Ça ira, ça ira, ça ira, les Gilets Jaunes triomphera!

02-12-2018 reseauinternational.net 4 min #149053

Le réel, c’est que les robokop ne peuvent pas être partout à la fois : il y a donc partout, tout le temps, une rue où casser des abribus, retourner des voitures, mettre le feu aux poubelles, en affichant sur son dos jaune un petit slogan tout simple et cru : Macron démission.

Et les autres, de face, sans cagoules ni muselières, chantent très simplement : « Aux armes, citoyens, les Gilets Jaunes triompheront ».
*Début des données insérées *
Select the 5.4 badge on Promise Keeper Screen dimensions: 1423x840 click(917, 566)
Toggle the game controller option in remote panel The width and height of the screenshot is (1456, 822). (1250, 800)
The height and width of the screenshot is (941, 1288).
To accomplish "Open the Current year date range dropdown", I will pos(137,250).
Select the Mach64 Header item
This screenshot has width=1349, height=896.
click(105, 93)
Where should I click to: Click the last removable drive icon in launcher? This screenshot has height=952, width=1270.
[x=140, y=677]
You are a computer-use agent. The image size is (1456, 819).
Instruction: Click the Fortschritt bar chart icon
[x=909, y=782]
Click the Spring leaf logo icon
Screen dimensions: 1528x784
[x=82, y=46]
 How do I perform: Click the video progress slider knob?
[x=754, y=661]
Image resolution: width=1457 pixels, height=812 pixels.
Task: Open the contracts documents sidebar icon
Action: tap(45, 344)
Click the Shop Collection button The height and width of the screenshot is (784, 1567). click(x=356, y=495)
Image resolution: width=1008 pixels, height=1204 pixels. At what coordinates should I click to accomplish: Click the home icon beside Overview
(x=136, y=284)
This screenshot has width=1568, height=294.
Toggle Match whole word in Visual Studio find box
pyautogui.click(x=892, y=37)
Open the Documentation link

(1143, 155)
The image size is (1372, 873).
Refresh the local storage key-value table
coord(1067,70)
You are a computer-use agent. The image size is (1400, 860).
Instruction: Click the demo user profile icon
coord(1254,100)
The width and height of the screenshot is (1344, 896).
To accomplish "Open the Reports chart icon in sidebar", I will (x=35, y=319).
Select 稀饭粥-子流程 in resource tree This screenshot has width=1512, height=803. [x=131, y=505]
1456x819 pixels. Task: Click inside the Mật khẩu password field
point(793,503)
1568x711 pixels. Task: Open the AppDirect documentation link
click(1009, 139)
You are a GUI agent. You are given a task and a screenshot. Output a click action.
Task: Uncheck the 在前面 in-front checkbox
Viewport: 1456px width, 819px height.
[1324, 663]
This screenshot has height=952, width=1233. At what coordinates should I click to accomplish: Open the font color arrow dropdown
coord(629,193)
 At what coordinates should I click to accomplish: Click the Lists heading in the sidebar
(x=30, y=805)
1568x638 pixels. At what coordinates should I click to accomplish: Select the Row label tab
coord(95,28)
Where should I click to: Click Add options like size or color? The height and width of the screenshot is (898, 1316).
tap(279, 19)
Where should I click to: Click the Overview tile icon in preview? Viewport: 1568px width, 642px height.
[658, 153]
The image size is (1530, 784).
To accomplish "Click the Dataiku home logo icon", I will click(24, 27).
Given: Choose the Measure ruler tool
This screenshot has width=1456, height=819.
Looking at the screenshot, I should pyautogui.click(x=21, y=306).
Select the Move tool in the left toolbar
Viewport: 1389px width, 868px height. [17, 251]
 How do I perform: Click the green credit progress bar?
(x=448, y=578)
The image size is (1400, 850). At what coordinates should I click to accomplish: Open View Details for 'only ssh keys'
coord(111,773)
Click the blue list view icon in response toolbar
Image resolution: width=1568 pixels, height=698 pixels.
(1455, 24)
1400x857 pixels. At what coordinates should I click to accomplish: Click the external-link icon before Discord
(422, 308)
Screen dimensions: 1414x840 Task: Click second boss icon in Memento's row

Le réel, c’est qu’il y a sûrement des gens variés et divers, parmi les Gilets Jaunes, mais pas de militants LGBT, ou d’empoisonneuses pour balancer chacun, ou de prostitués du showbiz, encore moins de financiers. Tout le monde était là, les braves gens tous confondus, sauf les vendus et les vendeurs, ceux qui aboient, ça va de soi !

Le réel, c’est la pauvreté des slogans : malins, les gens à qui on tendait un micro, prudents, échaudés,  pas idiots, ne mentionnaient que les impôts et les fins de mois. Et c’est parfait, car le reste en découle.

Le pétrole reste donc un fluide mystérieux, venu des millénaires, qui irrigue de noires, lourdes nappes souterraines. Au moment où les cours sont au plus bas, nos élites voulaient nous rançonner à mort, et le miracle s’est produit : des geysers de colère crèvent le bitume.

Le réel, c’est que sous le verbiage des Maîtres du Discours et l’enfumage épais, quand le peuple ne peut pas s’exprimer, ce sont les pierres qui  crient : ici, les vieux pavés des villes aux anciens parapets.

Et c’est très bien, ça ira, ça ira, les aristocrates on les pendra !

Comme dit  voltairenet.org

Le Mouvement des « Gilets Jaunes », qui manifeste partout en France sans discontinuer depuis le 17 novembre 2018, a organisé le 1er décembre sa seconde manifestation dans la capitale.

Celle-ci a donné lieu à des émeutes et des incendies d’abord aux Champs-Élysées, puis dans plusieurs quartiers du centre de Paris. Elles se sont étendues dans la soirée au sud du pays, à Marseille et Avignon, faisant plus d’une centaine de blessés ; des scènes sans précédent depuis un siècle.

Les manifestants protestent contre le niveau abusif des prélèvements obligatoires (impôts, taxes et cotisations sociales) qui a augmenté de 30 % en dix ans provoquant un effondrement du niveau de vie des classes sociales non globalisées. Ce mouvement s’est formé sur Facebook à l’occasion d’une hausse des taxes sur les carburants. Il n’est pas structuré et échappe à tout contrôle.

Les forces de l’ordre sont complétement dépassées. Elles ont fait largement usage de grenades lacrymogènes, de sorte que les matériels de maintien de l’ordre commencent à manquer.

Contrairement au Brexit britannique, à l’élection de Donald Trump aux États-Unis et à la coalition anti-système en Italie, ce mouvement est le premier violent en Occident contre les effets de la globalisation financière.